The artworks on view conveyed Camnitzer’s skepticism of universal beauty, specifically symmetry as a defining visual characteristic of beauty. In the video Jane Doe (2012), Camnitzer fused fifty photographs of women’s faces—taken from online police reports, legal documents, and newspaper articles—utilizing image morphing software. The portrait of Jane Doe, a seemingly “beautiful” symmetrical face, resulted from the averaging out of individual features. The video shows a fictional face and story that provides an identity for Jane Doe. In the realm of the political, for his most recent suite of seven etchings, Symmetrical Jails (2014), Camnitzer stacked and mirrored each letter in the word “symmetry”—using the United Nations official languages Arabic, Chinese, English, French, Russian, Spanish, plus he adds German— to create seven unique characters. For the artist, “Words are never able to fully convey what one truly thinks: thoughts and feelings are pressed into an alien format, like when poetry tries to imprison poetics in stiltedness. Symmetry worsens this by curtailing the freedom of information.”
Camnitzer believes that art’s function is not to reinforce traditional notions of beauty, but rather, it can create alternative orders and frameworks, enabling an expanded perspective. This philosophy is represented in works such as Questions and Answers (1981), a series of ten photographs of ordinary objects, which the artist made under hypnosis; and Seven Virtues (2014), a seven-part graphic work in which Camnitzer indexed the seven cardinal and theological virtues—charity, courage, faith, fortitude, hope, temperance, prudence—into the pages of Dorland’s Medical Dictionary. Altering the clinical tone of this volume, he defined each virtue in the context of medical descriptions of ailments, which suggests a more nuanced understanding of the human state and the present condition of religious and scientific ethics.
Transgression has characterized Camnitzer’s practice since the mid-1960s, when he co-founded The New York Graphic Workshop with fellow artists Argentine Liliana Porter and Venezuelan José Guillermo Castillo (1939–1999). The etchings Self-portrait (1968–72), a series of five self-portraits that only include the inscription of the artist’s name and the date of creation, demonstrate this defining quality and question authorship, authenticity and seriality. Camnitzer’s interest in language extends to Please Look Away (2014), a room-size installation that invited the audience to walk into the immersive cage-like environment made of imperative inscriptions, such as “Please look away, you are invading my territory,” printed in white lettering on black vinyl banners adhered along the walls and floor of the Gallery, demarcating the alienation of physical space.
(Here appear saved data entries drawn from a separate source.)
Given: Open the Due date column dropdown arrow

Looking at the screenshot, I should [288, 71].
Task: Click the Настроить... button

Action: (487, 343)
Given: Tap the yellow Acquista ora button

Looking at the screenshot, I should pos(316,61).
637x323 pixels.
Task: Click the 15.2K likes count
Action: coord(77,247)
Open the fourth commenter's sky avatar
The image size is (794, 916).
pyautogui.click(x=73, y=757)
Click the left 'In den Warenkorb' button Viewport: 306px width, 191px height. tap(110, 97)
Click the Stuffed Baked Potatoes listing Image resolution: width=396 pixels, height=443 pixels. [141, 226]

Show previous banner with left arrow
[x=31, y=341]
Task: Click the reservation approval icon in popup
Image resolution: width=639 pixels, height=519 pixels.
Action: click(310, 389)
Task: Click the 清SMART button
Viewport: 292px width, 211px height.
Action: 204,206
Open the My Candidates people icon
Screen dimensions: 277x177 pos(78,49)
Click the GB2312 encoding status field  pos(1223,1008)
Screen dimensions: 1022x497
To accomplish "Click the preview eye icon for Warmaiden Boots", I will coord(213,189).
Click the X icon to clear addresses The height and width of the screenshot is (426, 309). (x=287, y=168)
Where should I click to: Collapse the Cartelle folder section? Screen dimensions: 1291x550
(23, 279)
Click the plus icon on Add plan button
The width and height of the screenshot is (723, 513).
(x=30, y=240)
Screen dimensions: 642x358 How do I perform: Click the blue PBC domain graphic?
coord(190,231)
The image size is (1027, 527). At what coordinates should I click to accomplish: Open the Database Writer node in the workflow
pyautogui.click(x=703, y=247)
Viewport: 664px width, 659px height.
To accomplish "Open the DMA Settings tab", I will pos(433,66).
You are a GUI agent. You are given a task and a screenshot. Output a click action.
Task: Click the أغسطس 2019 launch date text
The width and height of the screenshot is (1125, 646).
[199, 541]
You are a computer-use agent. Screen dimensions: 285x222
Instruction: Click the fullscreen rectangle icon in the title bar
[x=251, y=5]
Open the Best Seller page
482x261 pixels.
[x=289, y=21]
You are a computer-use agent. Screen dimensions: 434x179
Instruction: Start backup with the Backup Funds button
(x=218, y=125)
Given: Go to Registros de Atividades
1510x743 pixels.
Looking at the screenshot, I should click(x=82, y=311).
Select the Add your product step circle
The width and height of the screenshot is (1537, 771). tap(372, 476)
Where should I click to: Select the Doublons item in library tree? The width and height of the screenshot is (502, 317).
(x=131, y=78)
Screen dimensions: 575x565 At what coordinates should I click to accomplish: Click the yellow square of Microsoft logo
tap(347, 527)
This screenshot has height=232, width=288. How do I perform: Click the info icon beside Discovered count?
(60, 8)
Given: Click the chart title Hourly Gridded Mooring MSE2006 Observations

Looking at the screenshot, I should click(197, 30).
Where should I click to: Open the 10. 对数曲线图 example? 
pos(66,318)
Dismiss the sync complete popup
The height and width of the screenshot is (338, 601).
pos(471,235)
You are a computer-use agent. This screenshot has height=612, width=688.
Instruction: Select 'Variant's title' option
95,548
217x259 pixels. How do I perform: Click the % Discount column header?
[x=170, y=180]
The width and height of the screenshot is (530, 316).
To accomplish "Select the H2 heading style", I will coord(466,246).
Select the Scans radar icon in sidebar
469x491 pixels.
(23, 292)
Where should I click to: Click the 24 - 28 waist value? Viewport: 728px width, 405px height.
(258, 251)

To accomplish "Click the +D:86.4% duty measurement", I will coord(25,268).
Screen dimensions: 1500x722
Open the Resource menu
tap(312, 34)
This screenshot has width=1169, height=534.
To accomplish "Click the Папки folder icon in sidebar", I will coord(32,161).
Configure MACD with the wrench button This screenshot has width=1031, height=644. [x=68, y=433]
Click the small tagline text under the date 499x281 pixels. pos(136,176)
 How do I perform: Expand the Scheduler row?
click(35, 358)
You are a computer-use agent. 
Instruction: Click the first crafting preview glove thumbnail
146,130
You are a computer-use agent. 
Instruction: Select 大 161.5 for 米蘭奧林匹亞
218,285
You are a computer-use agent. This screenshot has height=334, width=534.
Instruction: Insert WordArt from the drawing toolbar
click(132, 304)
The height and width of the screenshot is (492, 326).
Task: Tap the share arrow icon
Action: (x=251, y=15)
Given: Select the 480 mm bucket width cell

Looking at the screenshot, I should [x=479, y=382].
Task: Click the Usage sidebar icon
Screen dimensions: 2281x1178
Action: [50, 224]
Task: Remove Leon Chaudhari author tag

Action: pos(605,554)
Situating elegance in the context of beauty, Camnitzer argues that simplicity is perhaps the most profound form of beauty. In 1973, Camnitzer created a series of drawings to document ephemeral installations he did between 1969 and 1972. The primary component in the installations had been succinct sentences describing objects or situations, paired with simple geometric shapes that stood as the corresponding illustration to the text. Works such as the drawing Aquí yace una obra de arte (1973), created after a 1972 installation of the same name, depicts a rectangular slab that serves as a tombstone with the inscription “Here Lies an Artwork;” a handwritten notation legible on the drawing’s margin provides installation instructions for how to exhibit the work as a three dimensional object. The invisibility of the artwork that lies under the tombstone speaks to Camnitzer’s pairing of direct images and text to encourage the viewer to generate alternative meanings. Camnitzer states, “I am interested in art as a formulation of and solution to problems, and it’s there where elegance is really important. In art, there may be many correct solutions, but the best is the most elegant among the correct ones. Elegance is not necessarily simple, but it is the one that may achieve the greatest complexity without getting lost in stupidity.”